# What the exercise asks
Please write out every line of the listing without alteration, but omit the images.

*** Begin section ***

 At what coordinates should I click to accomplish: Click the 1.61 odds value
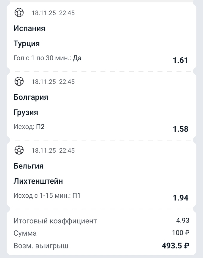(x=180, y=60)
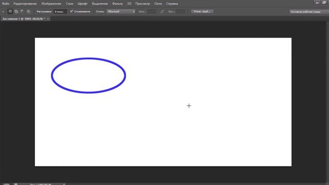Select the Subtract from selection icon
The width and height of the screenshot is (329, 185).
click(x=22, y=11)
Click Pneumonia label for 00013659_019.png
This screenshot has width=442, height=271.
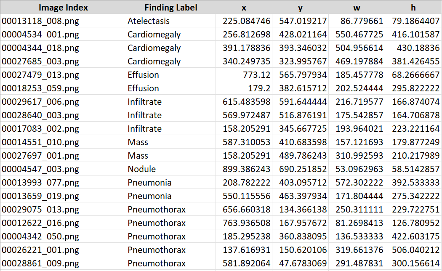tap(171, 196)
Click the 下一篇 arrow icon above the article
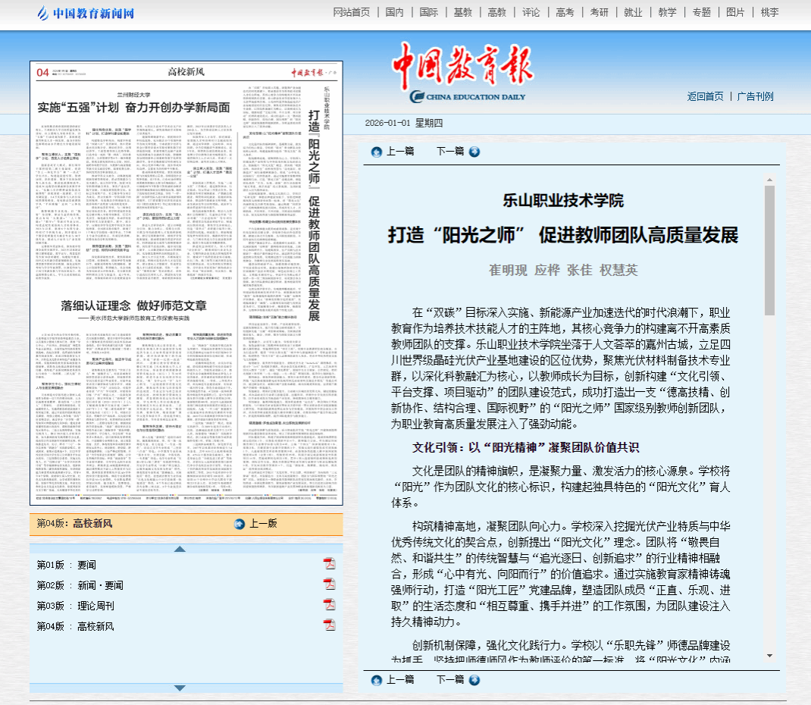The height and width of the screenshot is (705, 811). click(474, 152)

*** End section ***

# Solution for this task
 At what coordinates should I click to accomplish: Click the 1.61 odds value
(x=180, y=60)
Select the Subtract from selection icon
The width and height of the screenshot is (329, 185).
click(x=22, y=11)
Click Pneumonia label for 00013659_019.png
This screenshot has width=442, height=271.
tap(171, 196)
Click the 下一篇 arrow icon above the article
The height and width of the screenshot is (705, 811). click(474, 152)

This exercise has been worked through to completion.